Detailed recommendations are made under each section but include the following:-

While HFN has been used as a convenient rapid indicator of enzyme levels and suitability for breadmaking, there are indications that other factors can be influential. For example, HFN can in some situations be improved by gravity separation while breadmaking may not be improved. This needs further investigation.

It is essential that a well co-ordinated national system of variety testing is maintained with samples from a wide range of environments being tested to evaluate the potential level of HFN and stability over a wide range of conditions.

Having identified differences in susceptibility to pre-germination enzyme production, the biochemistry of this system should be thoroughly researched and the benefits transferred to plant breeding as soon as possible.

Since the HFN test does not always reflect precisely the value of wheat for breadmaking, alternatives should be investigated, preferably identifying a test that could be used by breeders and variety testing authorities as well as grain purchasers.
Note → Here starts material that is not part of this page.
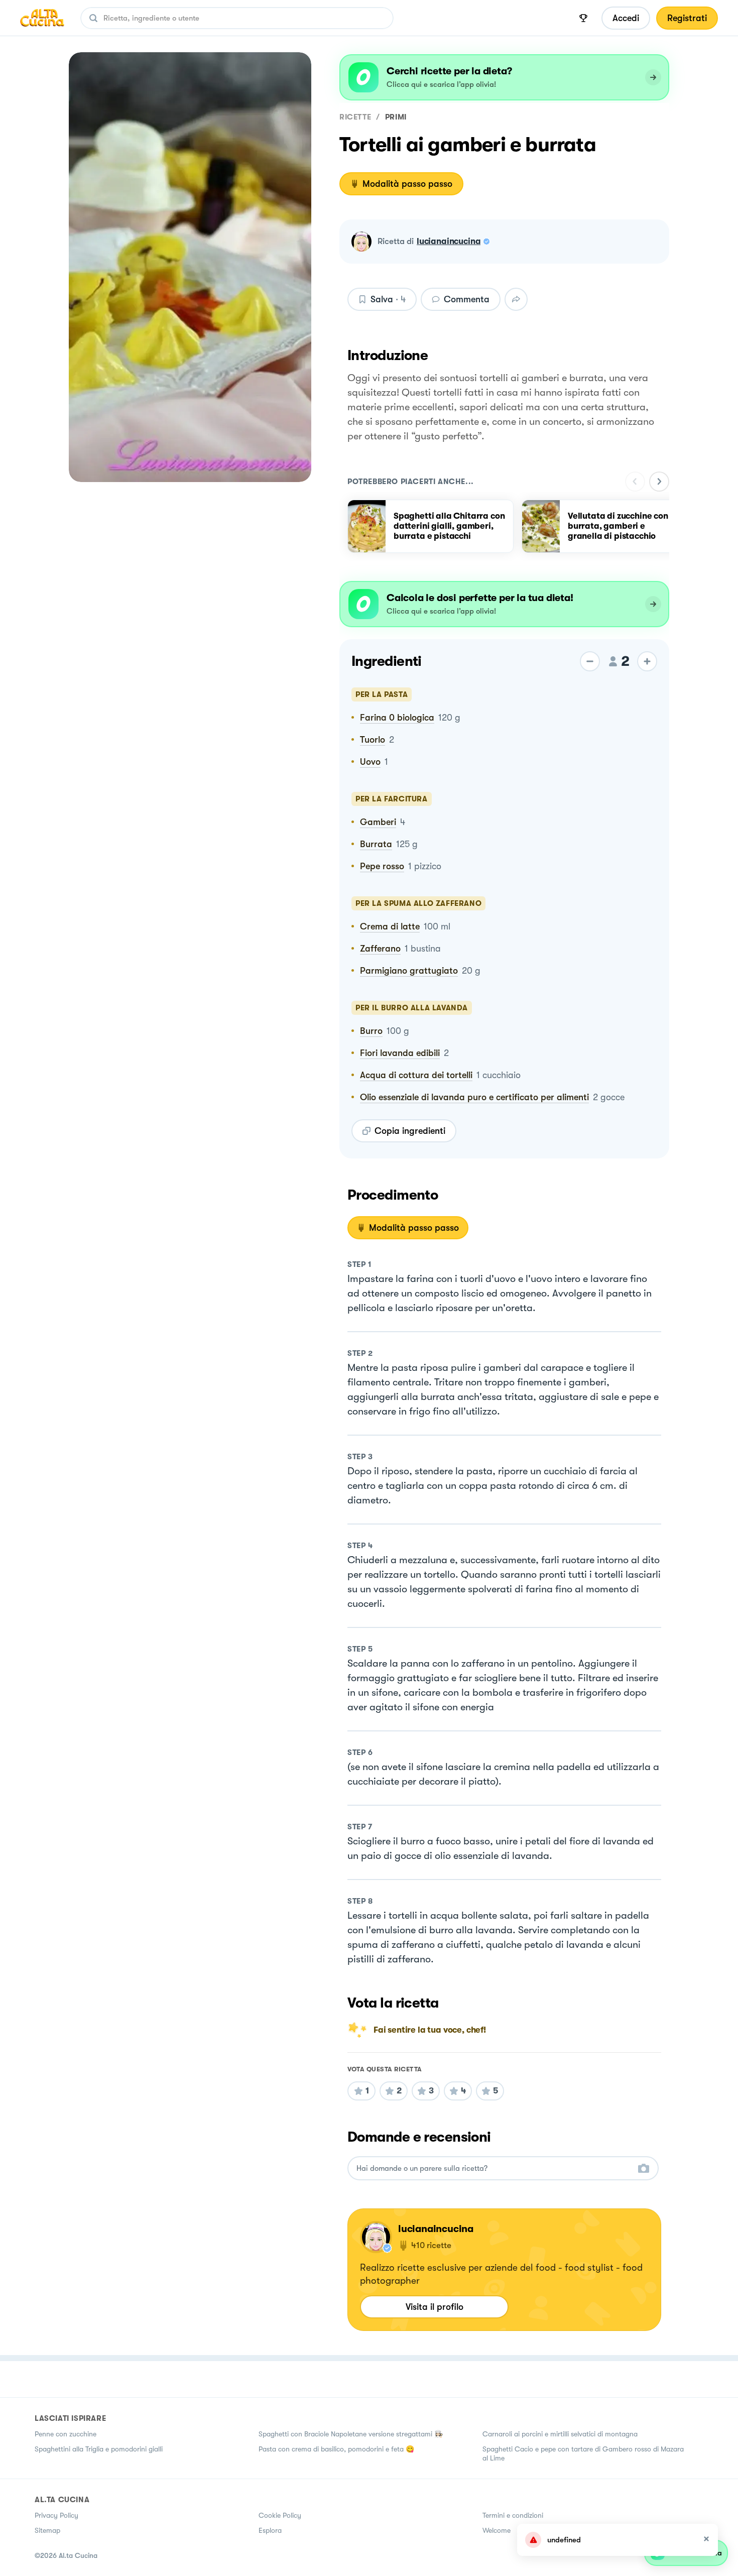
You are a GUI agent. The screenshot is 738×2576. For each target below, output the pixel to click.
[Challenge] (583, 18)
HFN results from stored grain have been rather inconsistent and a more thorough investigation is necessary to determine the effect of storage conditions and moisture content.

The effect of fungicide applications in lowering HFN values needs further investigation to determine optimum strategies which could vary for different varieties, diseases and environments. The use of a desiccant should be included as a treatment in appropriate fungicide, nitrogen and time of harvest trials so that its value in aiding the final drying of the crop is more thoroughly investigated.
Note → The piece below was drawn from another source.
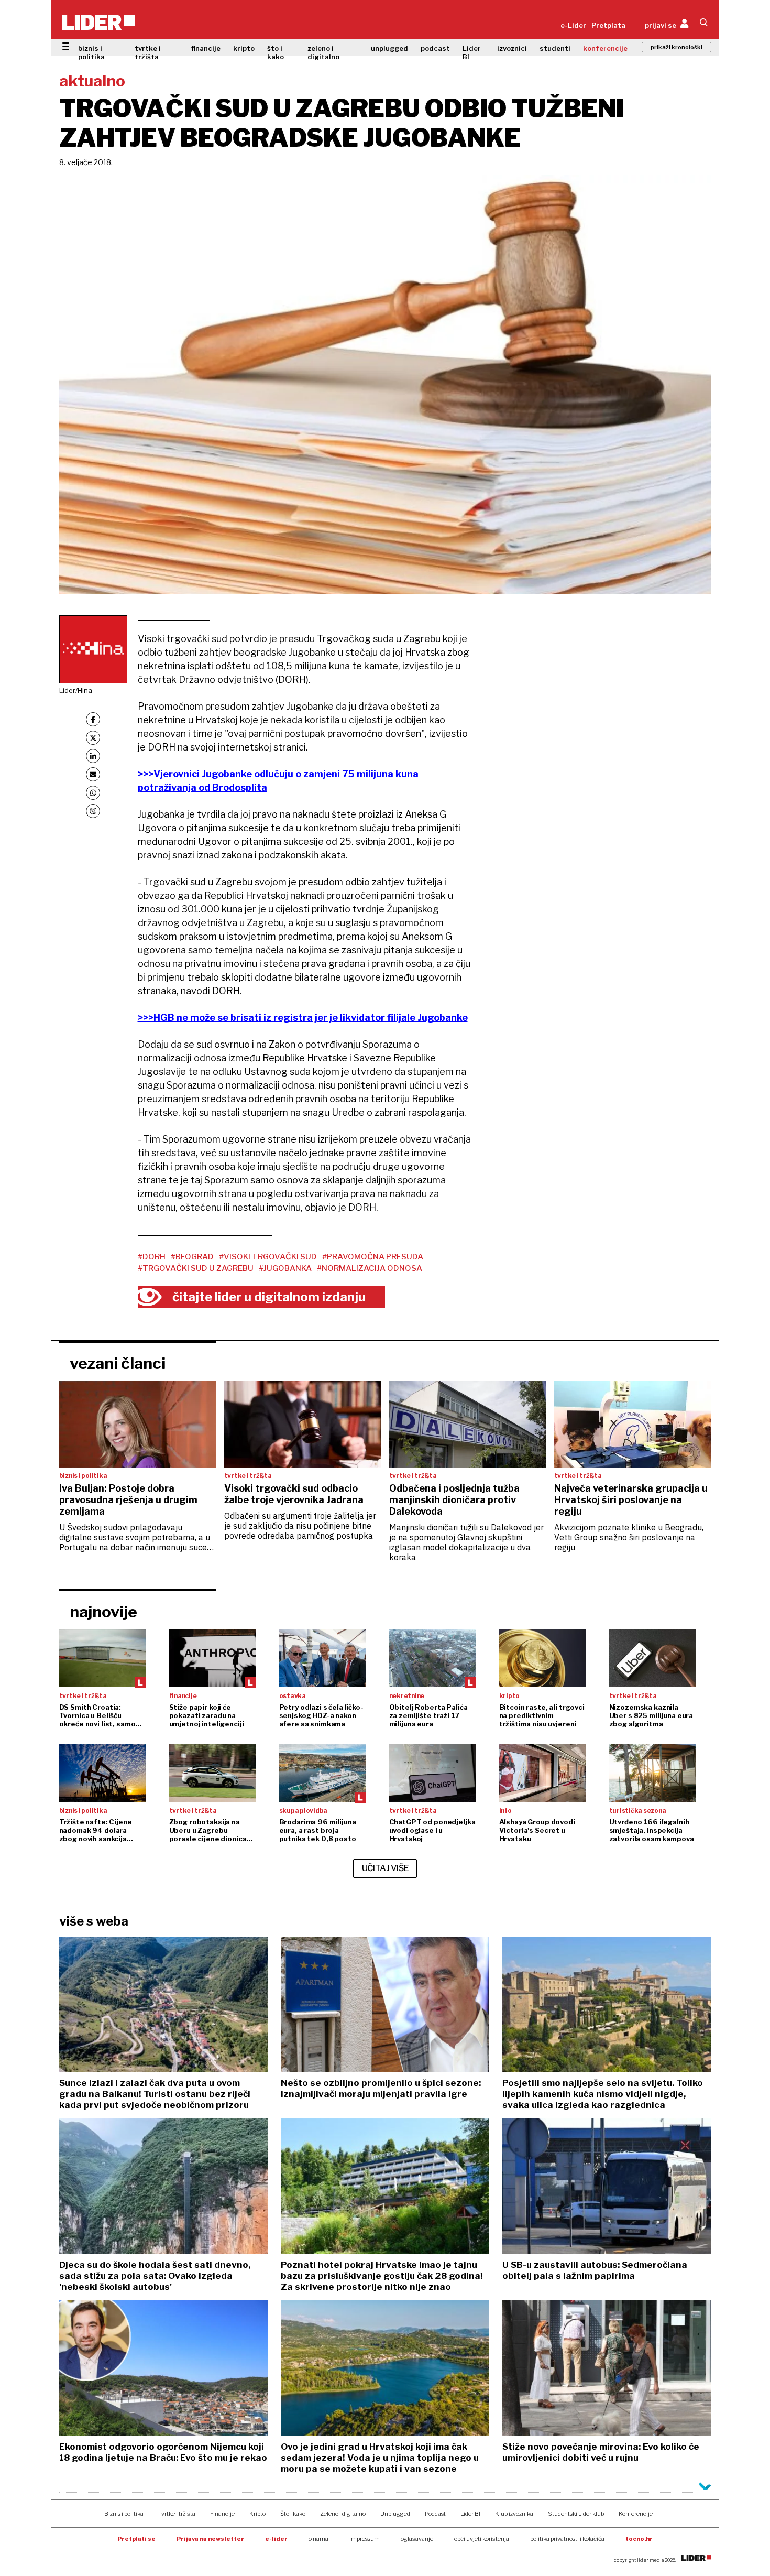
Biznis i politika (124, 2513)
If a reliable pre-harvest sampling service is to be available further work is necessary to confirm details of the appropriate sampling technique.

Further research is required to determine precisely the environmental factors that trigger pre-maturity alpha-amylase production so that unequivocal screening methods can be made available for use in research and plant breeding. The major genes involved in the enzyme system should be characterised and the need for still further genetic protection evaluated.

Further work is necessary to determine the extent of the dormancy regulating potential of the R genes that provide red seed coat colour. A better understanding of their mechanism will provide guidance for their most effective use.

Pre-maturity sprouting in wheat is a rare phenomenon which caused problems in 1987. Further work is required to identify precisely the environmental trigger involved before real genetic analysis can proceed.